The results of the two tests are surprisingly similar. Until a few months ago, the main LLMs could not write a Petrarchan sonnet. They could correctly describe a Petrarchan sonnet, but when asked to write one, they would mess up the rhyme scheme and usually give a Shakespearean sonnet instead. They failed even when the Petrarchan rhyme scheme was included in the prompt. They failed even when they tried it in Italian (an experiment done by one of my colleagues). Suddenly, around Claude III, the models learned to do Petrarch correctly. They got better. A while ago, I decided to try two more difficult poetic forms, the sestina and the villanelle. (A villanelle involves cleverly repeating two lines in addition to following a rhyme scheme. A sestina requires reusing the same rhyming words.) They could! They were no match for the Provençal troubadours, but they could!
I got the same result when I asked GPT-3 to write a program that implements the Miller-Rabin algorithm to test if a large number is prime. When GPT-3 first came out, it was a total failure. It produced code that ran without errors, but it told me that numbers like 21 were prime. Gemini was the same, but after several attempts, it rudely blamed the Python library for the problem of calculating large numbers. (I guess they don’t like it when users say, “Sorry, you got it wrong again. What’s wrong?”) Now, at least the last time I tried, it implemented the algorithm correctly. (Your mileage may vary.)
My success doesn’t mean there’s no room for frustration. I asked ChatGPT how to improve a program that worked correctly but had known problems. In some cases, I knew the problem and the solution, and in some cases, I understood the problem but didn’t know how to fix it. The first time you try it, you’ll probably be impressed. “Put more of your program into functions and use more descriptive variable names” might not be what you want, but it’s never bad advice. But the second or third time you try it, you’ll realize that you’re getting similar advice all the time, and while few people will object, it’s not really insightful. “I’m surprised it didn’t work at all” quickly turns into “It didn’t work.”
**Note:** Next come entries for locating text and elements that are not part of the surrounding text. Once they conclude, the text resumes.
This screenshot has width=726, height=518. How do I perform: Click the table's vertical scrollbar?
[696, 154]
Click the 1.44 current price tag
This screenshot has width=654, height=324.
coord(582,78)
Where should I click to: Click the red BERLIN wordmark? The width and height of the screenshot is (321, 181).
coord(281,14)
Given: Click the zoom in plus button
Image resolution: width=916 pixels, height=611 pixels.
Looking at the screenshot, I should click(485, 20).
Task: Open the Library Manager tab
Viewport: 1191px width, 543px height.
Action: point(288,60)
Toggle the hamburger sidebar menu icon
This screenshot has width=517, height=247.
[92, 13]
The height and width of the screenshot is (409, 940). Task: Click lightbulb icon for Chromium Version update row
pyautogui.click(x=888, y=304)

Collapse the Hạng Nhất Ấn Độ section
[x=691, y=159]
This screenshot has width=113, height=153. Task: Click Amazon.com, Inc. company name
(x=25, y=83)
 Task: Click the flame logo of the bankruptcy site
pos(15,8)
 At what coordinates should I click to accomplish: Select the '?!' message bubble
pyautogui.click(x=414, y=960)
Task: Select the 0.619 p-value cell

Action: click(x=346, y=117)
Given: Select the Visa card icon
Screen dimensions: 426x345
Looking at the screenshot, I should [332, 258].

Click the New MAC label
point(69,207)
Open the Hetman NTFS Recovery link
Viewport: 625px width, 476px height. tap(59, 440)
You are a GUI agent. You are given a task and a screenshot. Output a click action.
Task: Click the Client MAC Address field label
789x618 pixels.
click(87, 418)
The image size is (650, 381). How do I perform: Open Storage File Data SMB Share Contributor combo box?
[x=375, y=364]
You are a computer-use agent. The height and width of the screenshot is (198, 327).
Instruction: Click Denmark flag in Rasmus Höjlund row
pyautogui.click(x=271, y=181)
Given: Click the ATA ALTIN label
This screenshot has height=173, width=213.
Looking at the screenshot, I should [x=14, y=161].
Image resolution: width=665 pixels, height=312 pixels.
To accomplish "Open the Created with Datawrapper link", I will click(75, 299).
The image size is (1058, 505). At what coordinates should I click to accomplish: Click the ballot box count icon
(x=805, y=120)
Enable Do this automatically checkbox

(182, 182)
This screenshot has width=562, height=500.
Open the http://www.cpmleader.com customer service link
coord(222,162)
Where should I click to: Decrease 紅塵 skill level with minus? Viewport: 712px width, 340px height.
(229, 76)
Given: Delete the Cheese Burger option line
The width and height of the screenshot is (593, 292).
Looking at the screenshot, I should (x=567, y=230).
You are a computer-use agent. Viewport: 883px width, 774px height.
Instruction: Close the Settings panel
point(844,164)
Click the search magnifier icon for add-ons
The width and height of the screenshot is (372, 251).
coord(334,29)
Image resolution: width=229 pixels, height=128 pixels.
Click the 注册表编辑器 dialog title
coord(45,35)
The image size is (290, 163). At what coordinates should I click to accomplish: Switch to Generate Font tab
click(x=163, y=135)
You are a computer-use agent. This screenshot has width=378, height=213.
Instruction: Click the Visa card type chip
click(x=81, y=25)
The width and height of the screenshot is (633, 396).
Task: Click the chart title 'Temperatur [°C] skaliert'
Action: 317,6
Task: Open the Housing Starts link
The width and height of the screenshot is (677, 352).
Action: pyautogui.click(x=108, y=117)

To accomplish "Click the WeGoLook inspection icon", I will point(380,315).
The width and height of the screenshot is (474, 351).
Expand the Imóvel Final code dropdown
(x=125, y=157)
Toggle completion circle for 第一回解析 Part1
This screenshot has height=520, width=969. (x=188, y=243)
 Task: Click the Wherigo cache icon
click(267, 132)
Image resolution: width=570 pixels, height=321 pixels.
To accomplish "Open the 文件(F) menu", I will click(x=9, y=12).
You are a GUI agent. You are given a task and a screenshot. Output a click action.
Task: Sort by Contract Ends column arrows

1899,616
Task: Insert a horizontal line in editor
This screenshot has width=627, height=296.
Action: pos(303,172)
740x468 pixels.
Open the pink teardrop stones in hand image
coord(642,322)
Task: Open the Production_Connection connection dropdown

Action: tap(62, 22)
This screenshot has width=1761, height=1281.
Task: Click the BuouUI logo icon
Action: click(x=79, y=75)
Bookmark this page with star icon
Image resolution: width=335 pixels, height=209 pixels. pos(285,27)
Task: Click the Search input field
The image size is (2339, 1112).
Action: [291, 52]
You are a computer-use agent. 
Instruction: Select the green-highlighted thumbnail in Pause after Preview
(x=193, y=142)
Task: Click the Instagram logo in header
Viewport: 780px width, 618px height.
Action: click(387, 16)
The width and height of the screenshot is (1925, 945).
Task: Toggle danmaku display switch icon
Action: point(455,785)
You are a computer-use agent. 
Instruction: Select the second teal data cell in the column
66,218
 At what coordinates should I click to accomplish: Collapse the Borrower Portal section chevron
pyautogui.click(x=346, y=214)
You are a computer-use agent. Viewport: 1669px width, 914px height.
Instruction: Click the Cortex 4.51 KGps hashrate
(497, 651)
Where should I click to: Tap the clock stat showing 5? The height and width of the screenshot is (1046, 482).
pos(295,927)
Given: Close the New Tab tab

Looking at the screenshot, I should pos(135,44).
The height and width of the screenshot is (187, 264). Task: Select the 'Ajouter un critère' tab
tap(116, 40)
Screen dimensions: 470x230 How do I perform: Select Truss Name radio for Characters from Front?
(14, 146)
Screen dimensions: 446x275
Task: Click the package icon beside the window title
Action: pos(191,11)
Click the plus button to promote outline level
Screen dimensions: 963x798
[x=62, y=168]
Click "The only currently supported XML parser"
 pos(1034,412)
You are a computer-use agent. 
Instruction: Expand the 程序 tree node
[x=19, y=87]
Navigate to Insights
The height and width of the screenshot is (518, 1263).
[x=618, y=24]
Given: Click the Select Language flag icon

This experience probably reflects a fundamental limitation of language models. After all, they are not “intelligent” per se. Until we know otherwise, they are just predicting what will come next based on their analysis of training data. How much of the code on GitHub or Stack Overflow actually exhibits good coding practices? How much is somewhat mundane, like my code? I suspect the latter group will dominate, and that is reflected in the output of the LLM. Thinking back to Johnson’s dog, it is really surprising that it is not done at all. But probably not for the reasons most people expect. There is certainly a lot of stuff on the Internet that is not wrong. But there is also a lot that is not as good as it could be, and that should not surprise anyone. The unfortunate thing is that the amount of “pretty good, but not as good as it could be” tends to dominate the output of language models.
This is the big question facing language model developers. How do we get answers that are insightful, entertaining, and better than the average answer on the internet? The initial surprise has faded, and AI is being judged on its merits. Will AI continue to deliver on its promises? Or will we just say, “That’s boring, boring AI,” even as its results permeate every aspect of our lives? There may be some truth to the idea that we’re turning delightful answers into trustworthy answers, and that’s not a bad thing. But we also need delight and insight. How can AI provide that?
footnote
Boswell’s Johnson’s life (1791); perhaps slightly modified.